### Work item:
Only a number is required: how many lines of the material contain the word "Given"?

### Dataset records:
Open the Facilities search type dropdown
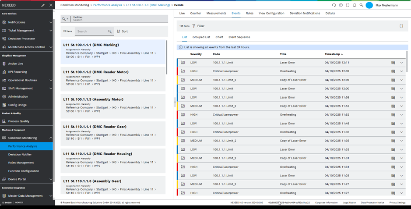This screenshot has height=209, width=411. point(65,19)
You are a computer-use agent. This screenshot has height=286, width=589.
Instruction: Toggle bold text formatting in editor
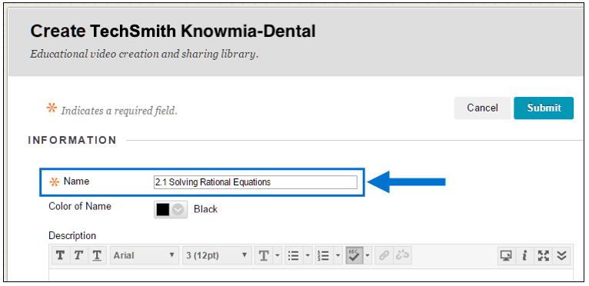tap(60, 256)
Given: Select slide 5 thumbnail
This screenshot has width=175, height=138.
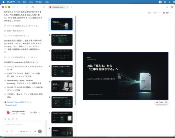Looking at the screenshot, I should pos(62,86).
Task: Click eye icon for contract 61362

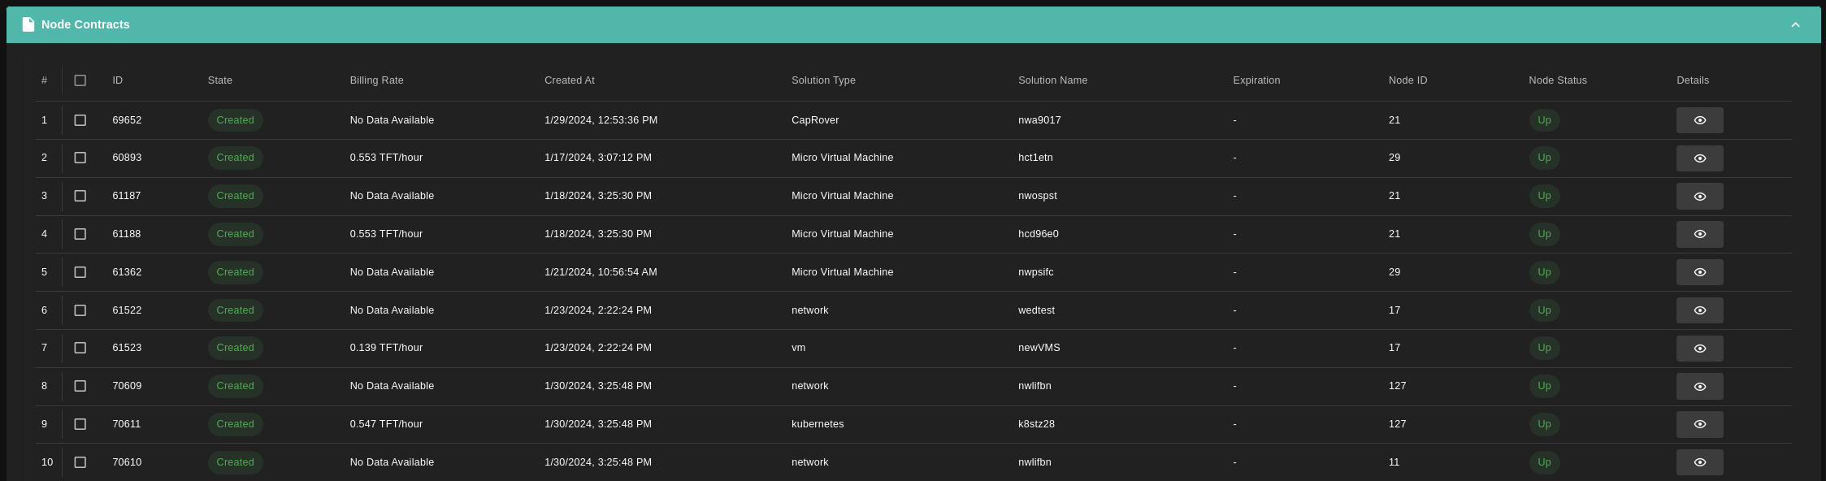Action: click(1699, 272)
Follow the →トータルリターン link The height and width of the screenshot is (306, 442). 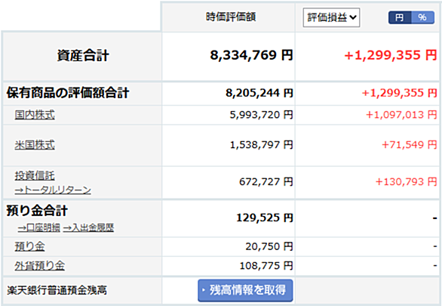point(53,190)
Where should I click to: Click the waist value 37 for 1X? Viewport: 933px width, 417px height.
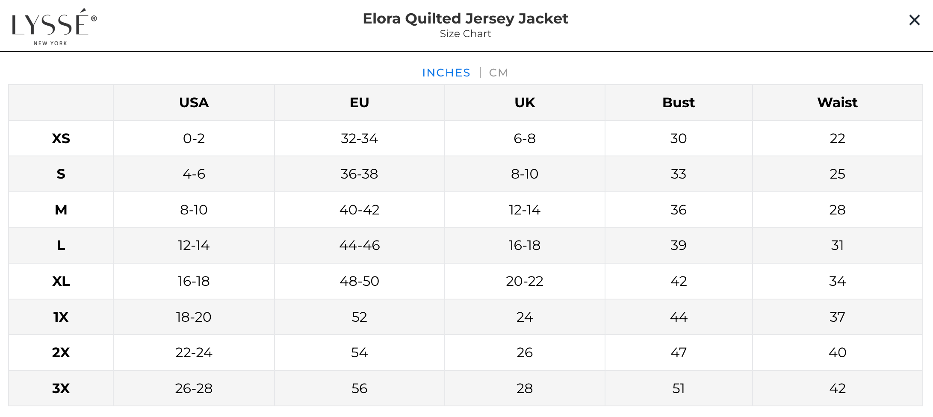tap(837, 317)
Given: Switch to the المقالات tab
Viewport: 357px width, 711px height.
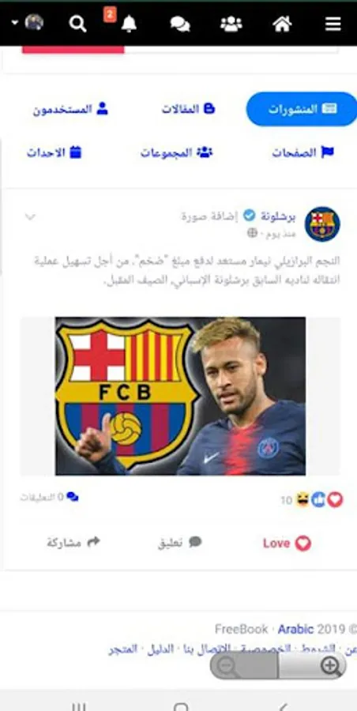Looking at the screenshot, I should tap(188, 109).
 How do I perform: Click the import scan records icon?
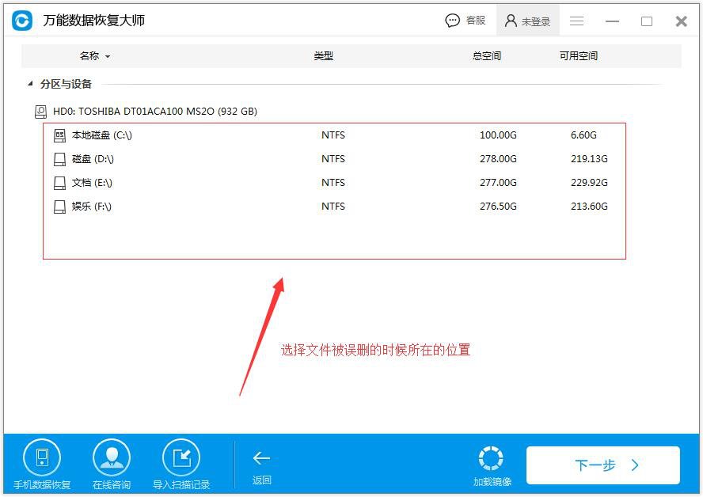tap(181, 457)
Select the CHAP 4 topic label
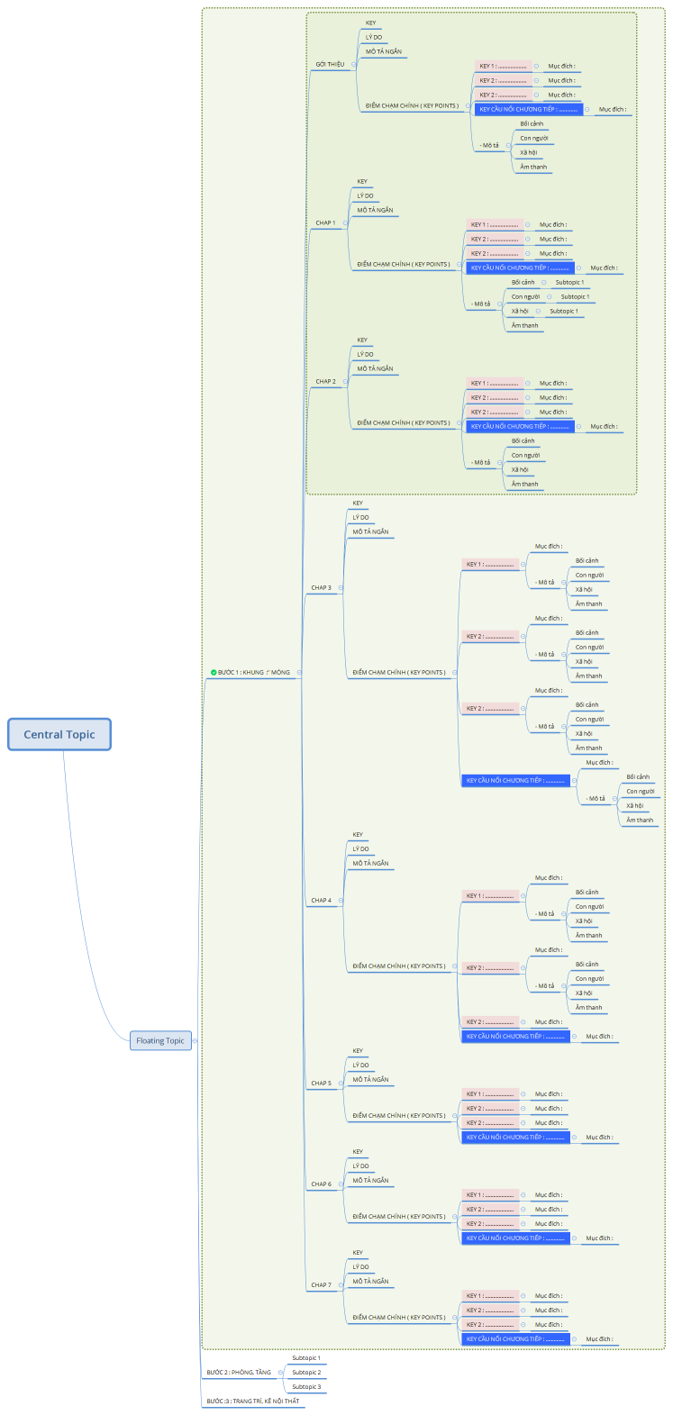The image size is (673, 1415). (321, 900)
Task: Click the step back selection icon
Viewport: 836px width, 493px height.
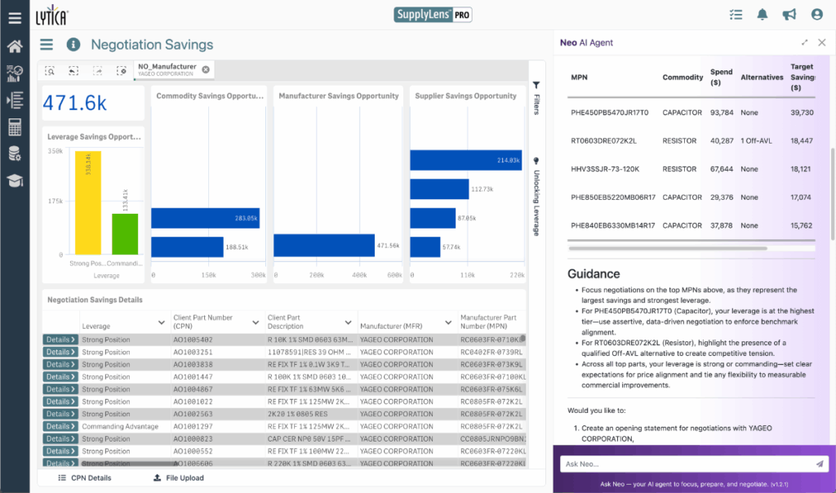Action: (x=73, y=71)
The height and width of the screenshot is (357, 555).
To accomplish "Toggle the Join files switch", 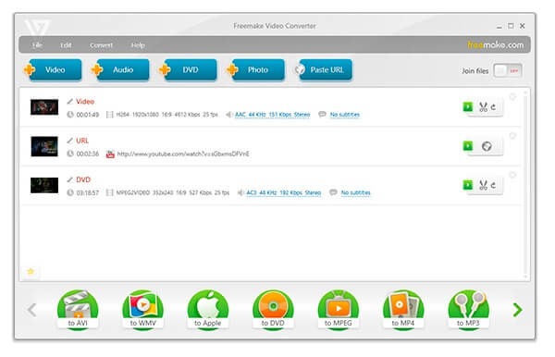I will tap(507, 71).
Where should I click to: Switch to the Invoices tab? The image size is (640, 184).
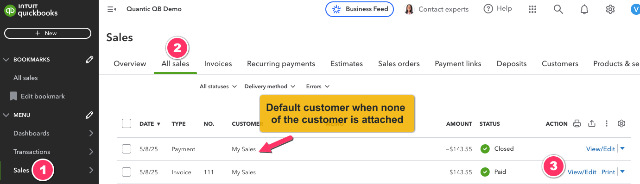[x=218, y=64]
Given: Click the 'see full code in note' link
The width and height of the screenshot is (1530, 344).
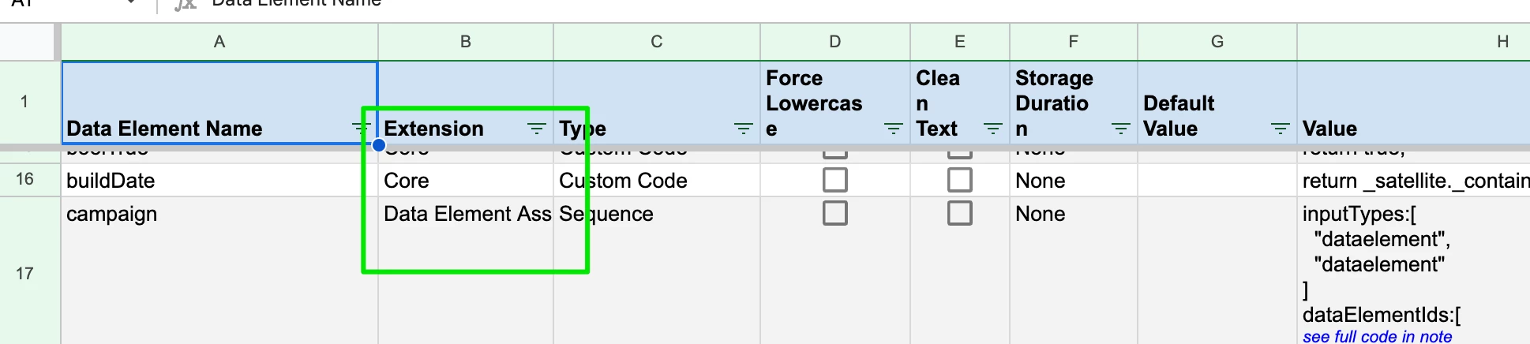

### Output for this task:
3